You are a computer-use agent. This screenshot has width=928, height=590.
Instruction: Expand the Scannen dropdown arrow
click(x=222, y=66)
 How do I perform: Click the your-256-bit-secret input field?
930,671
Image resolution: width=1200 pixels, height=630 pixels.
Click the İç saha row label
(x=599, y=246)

----------------

This task calls for an exact reproduction of the lines that start at the one containing "How do I perform: Click" and continue to the end of the entries above.

 How do I perform: Click the your-256-bit-secret input field?
930,671
Image resolution: width=1200 pixels, height=630 pixels.
Click the İç saha row label
(x=599, y=246)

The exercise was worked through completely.